An international operation, coordinated between the FBI Atlanta Field Office and Indonesian law enforcement agencies has led to a taken down of a major phishing infrastructure that enabled cybercriminals worldwide to steal credentials and attempt fraud exceeding $20 million.
The crackdown targeted a cybercrime ecosystem built around the “W3LL phishing kit,” a tool designed to replicate legitimate login pages and harvest user credentials at scale. Authorities say the platform allowed attackers to compromise thousands of accounts and carry out widespread financial fraud.
More Than a Phishing Tool
Investigators describe W3LL not as a single piece of malware, but as a fully developed “phishing-as-a-service” operation. For a relatively low cost of around $500, cybercriminals could purchase access to the kit and launch highly convincing phishing campaigns with minimal technical expertise.
The service was supported by an underground marketplace known as W3LLSTORE, where stolen credentials were bought and sold. Between 2019 and 2023, more than 25,000 compromised accounts were traded through the platform.
Even after the marketplace was shut down, the operation continued through private and encrypted channels, allowing it to evolve and remain active.
Also read: New Phishing Kit ‘FishXProxy’ Aims To Be ‘Ultimate Powerful Phishing Kit’
Built for Corporate Account Takeovers
According to research by Group-IB, the W3LL ecosystem was specifically designed to target corporate environments, particularly business email systems such as Microsoft 365.

The toolkit included a range of capabilities beyond simple phishing pages, forming an end-to-end attack chain. These included tools for:
- Sending large-scale phishing emails
- Harvesting and validating email accounts
- Hosting malicious infrastructure
- Managing stolen credentials
Group-IB estimates that around 500 threat actors were actively using W3LL tools, turning the platform into a structured cybercrime network rather than a loose collection of attackers.
Bypassing Multi-Factor Authentication
One of the most dangerous aspects of the W3LL kit was its use of adversary-in-the-middle (AitM) techniques. This allowed attackers to intercept login sessions in real time, capturing not just usernames and passwords but also authentication tokens.
As a result, even accounts protected by multi-factor authentication (MFA) could be compromised, giving attackers persistent access to corporate systems.

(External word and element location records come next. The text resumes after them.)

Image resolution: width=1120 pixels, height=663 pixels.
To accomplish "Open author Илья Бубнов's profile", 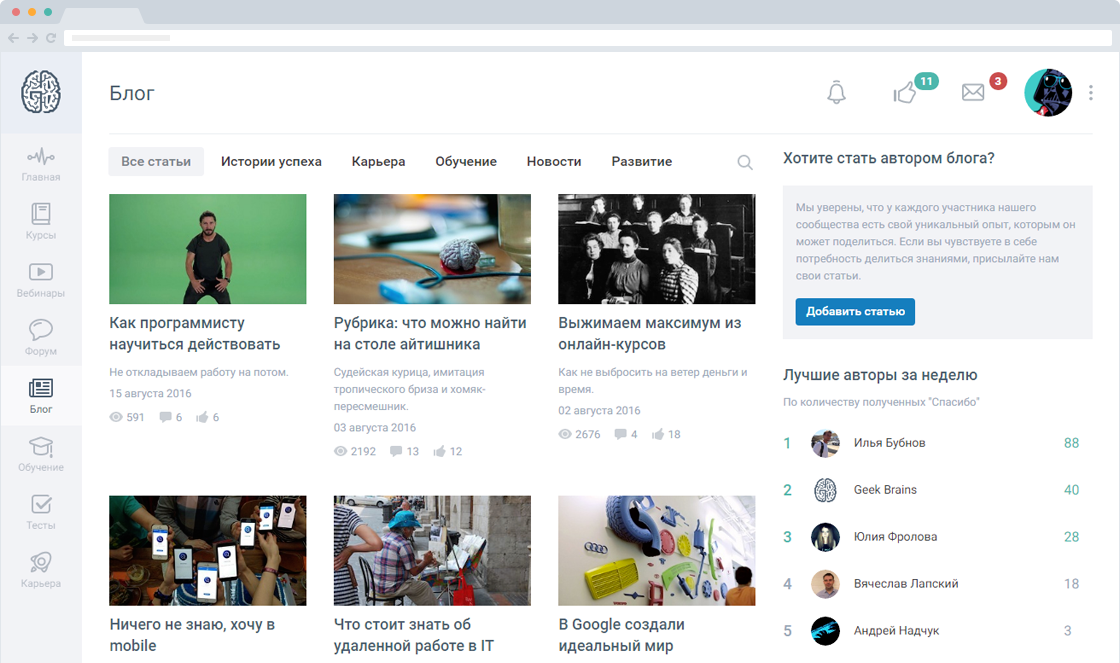I will tap(889, 443).
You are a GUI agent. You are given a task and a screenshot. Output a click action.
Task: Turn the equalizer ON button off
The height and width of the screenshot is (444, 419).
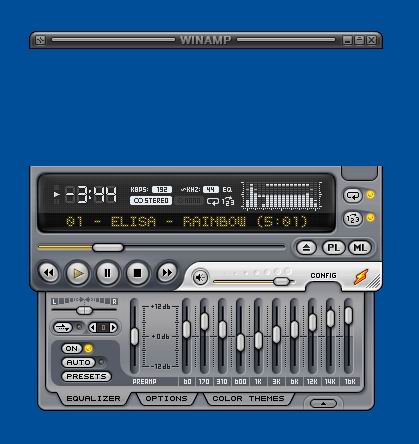pos(72,349)
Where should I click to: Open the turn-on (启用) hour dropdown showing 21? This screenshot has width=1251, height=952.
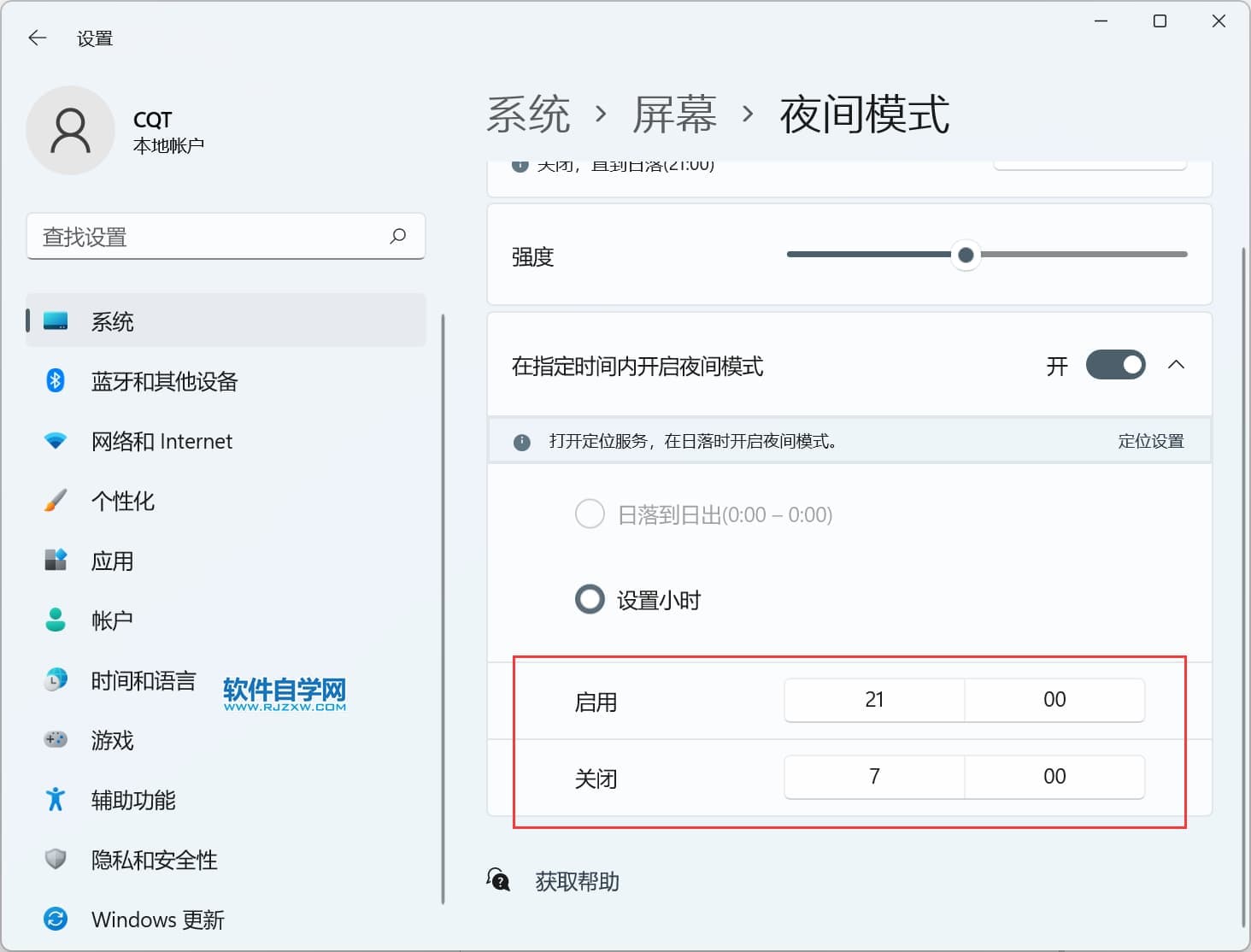click(x=873, y=700)
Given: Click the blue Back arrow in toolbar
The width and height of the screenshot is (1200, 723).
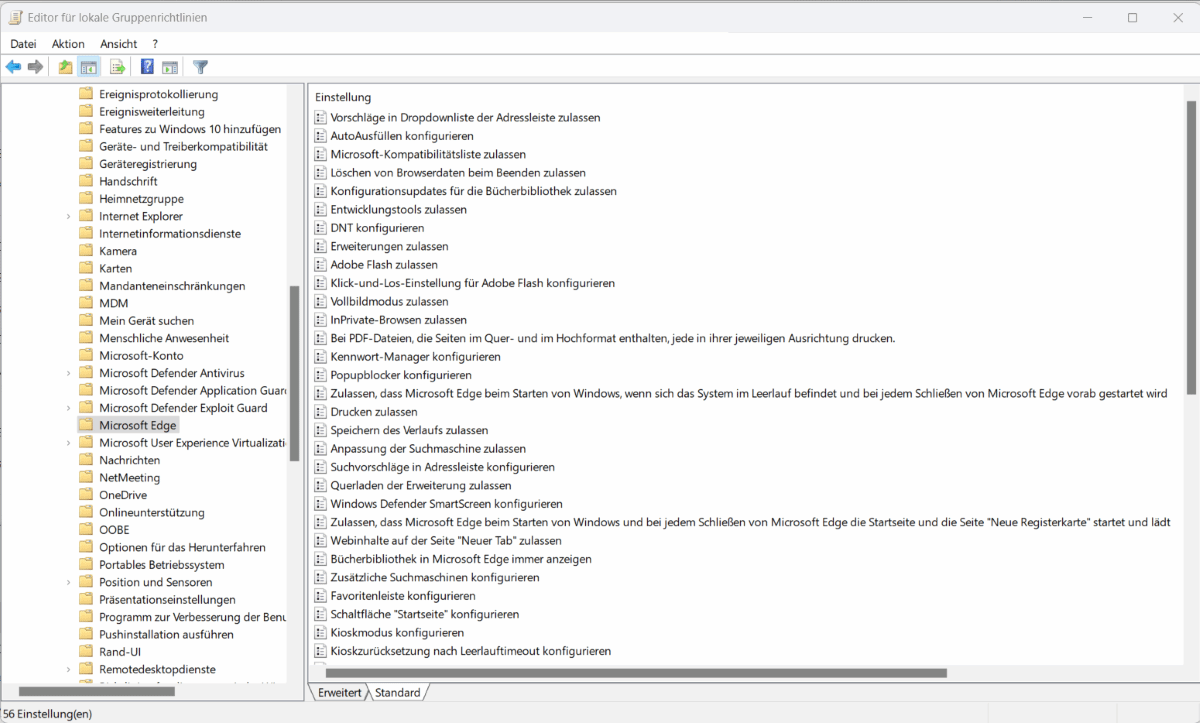Looking at the screenshot, I should (x=13, y=67).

Security researchers say this capability made W3LL particularly effective in business email compromise (BEC) attacks—one of the most financially damaging forms of cybercrime today.
Global Scale and Impact
The phishing kit was used in attacks targeting organizations across multiple industries, including finance, healthcare, manufacturing, and IT services.
Data suggests that tens of thousands of corporate accounts were targeted globally, with a significant concentration of victims in the United States, followed by Europe and Australia.
Between 2023 and 2024 alone, the infrastructure was linked to more than 17,000 phishing attempts worldwide.
Arrest and Infrastructure Seizure
As part of the operation, authorities seized domains and infrastructure used to distribute the phishing kit and facilitate credential theft. Indonesian police also detained the suspected developer behind the platform, identified only as “G.L.”
Officials say this marks a significant step in targeting not just users of cybercrime tools, but the developers who enable large-scale attacks.